Does religion help in tough times?

The answer to the above question is a resounding “No.” No, religion does not help us in tough times. It never has and it never will because religion (not based on the Bible) has no idea why “tough times” exist in the first place. 

Tough times exist, according to the Bible, because we are “in bondage to decay,” Romans 8:21. We are stuck in a world that’s falling apart and we can’t stop it. Why? Because God made it that way, verse 20, “For the creation was subjected to frustration, not by its own choice, but by the will of the one who subjected it.” And our history conclusively proves the truth of that statement. No matter how hard we try to solve our pressing global problems, our efforts always end up in frustration. 

Religion, however, does not accept that we are incapable of solving our problems. Buddhism is a classic example. It recognizes we have a serious problem as humans, that we have these cravings for things that can never satisfy, and all our suffering can be traced back to that – BUT, Buddhism tells us – we have the power within ourselves to solve it, by subduing our cravings. How? By having a right mind, right speech, right intentions, right conduct, right livelihood, right effort, right mindfulness and right meditation. In other words, we can solve our problems and stop all suffering by making ourselves into better people. We have the ability within ourselves to do this. Buddhism would never admit we are helpless. 

Nor would Islam.
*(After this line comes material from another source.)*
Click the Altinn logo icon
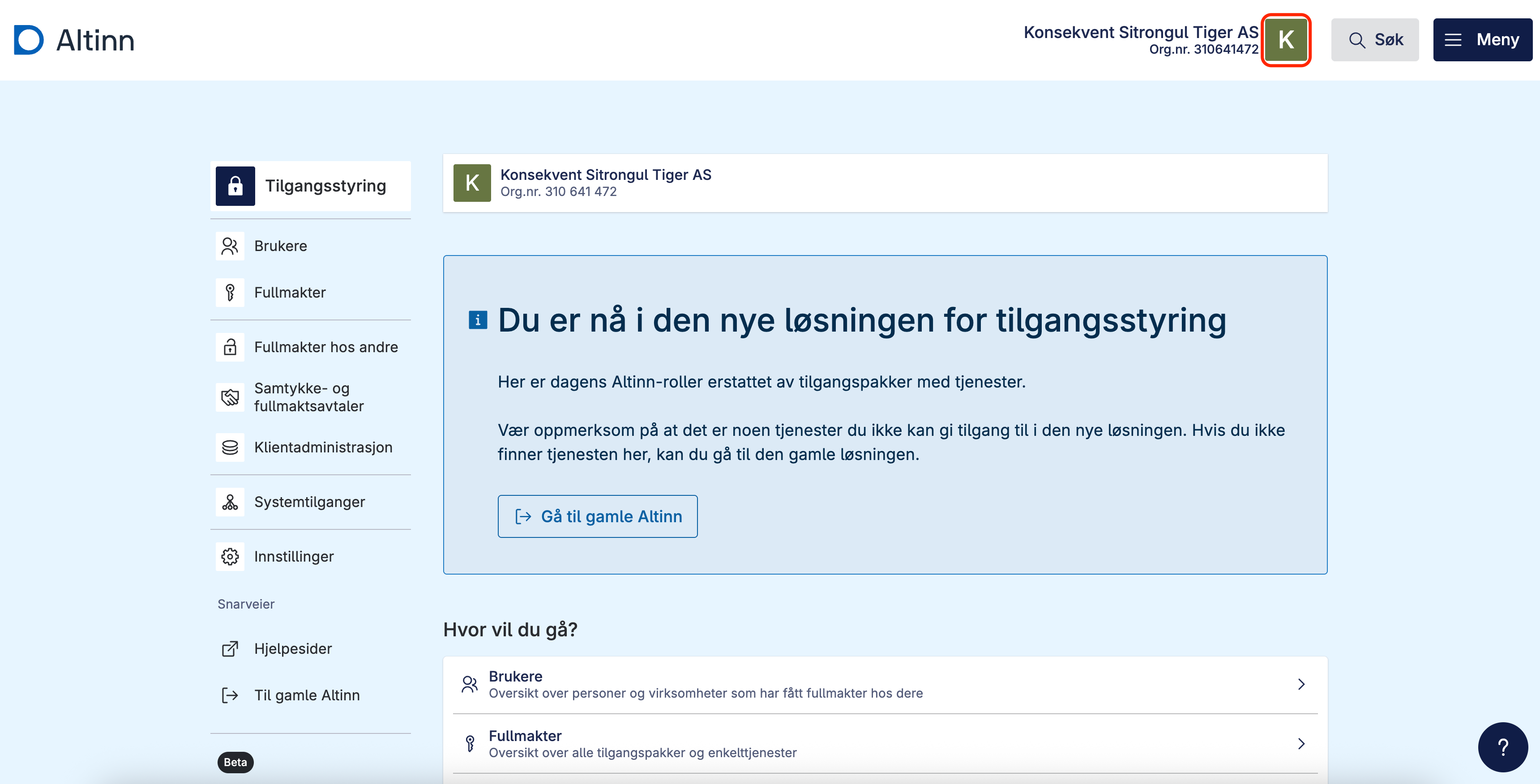The height and width of the screenshot is (784, 1540). 29,40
Tough times in Islam are interpreted as a means of cleaning up sin, or making us into better people – but never as proof of our helplessness. Never would Islam or Buddhism accept that we have minds controlled by a sinful nature so powerful that only the Spirit of Christ living in us can control it. Instead, religions think human nature can be controlled and improved by laws, techniques, energy forces (like karma) and suffering. How, then, can these religions be of any help in tough times, when they have no clue that tough times are meant to illustrate our helplessness, not to make us better?
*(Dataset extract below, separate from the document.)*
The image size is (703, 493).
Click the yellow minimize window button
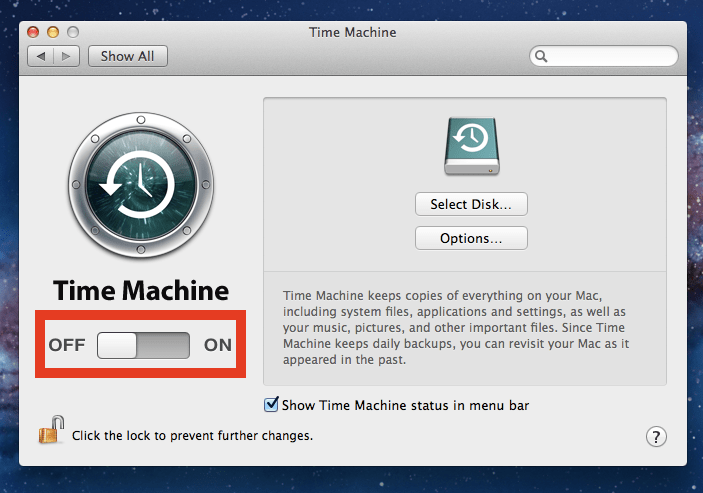point(53,32)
But it’s recognizing our helplessness that leads us to God’s solution. When Paul cried out in frustration, “What a wretched man I am! Who will rescue me from this body of death (7:24)?” that’s when he discovered there’s a Spirit who “helps us in our weakness (8:26).” It was when he accepted his helplessness that he realized God had provided him with power that he didn’t have naturally. It wasn’t religion that helped Paul in tough times – it was the Spirit.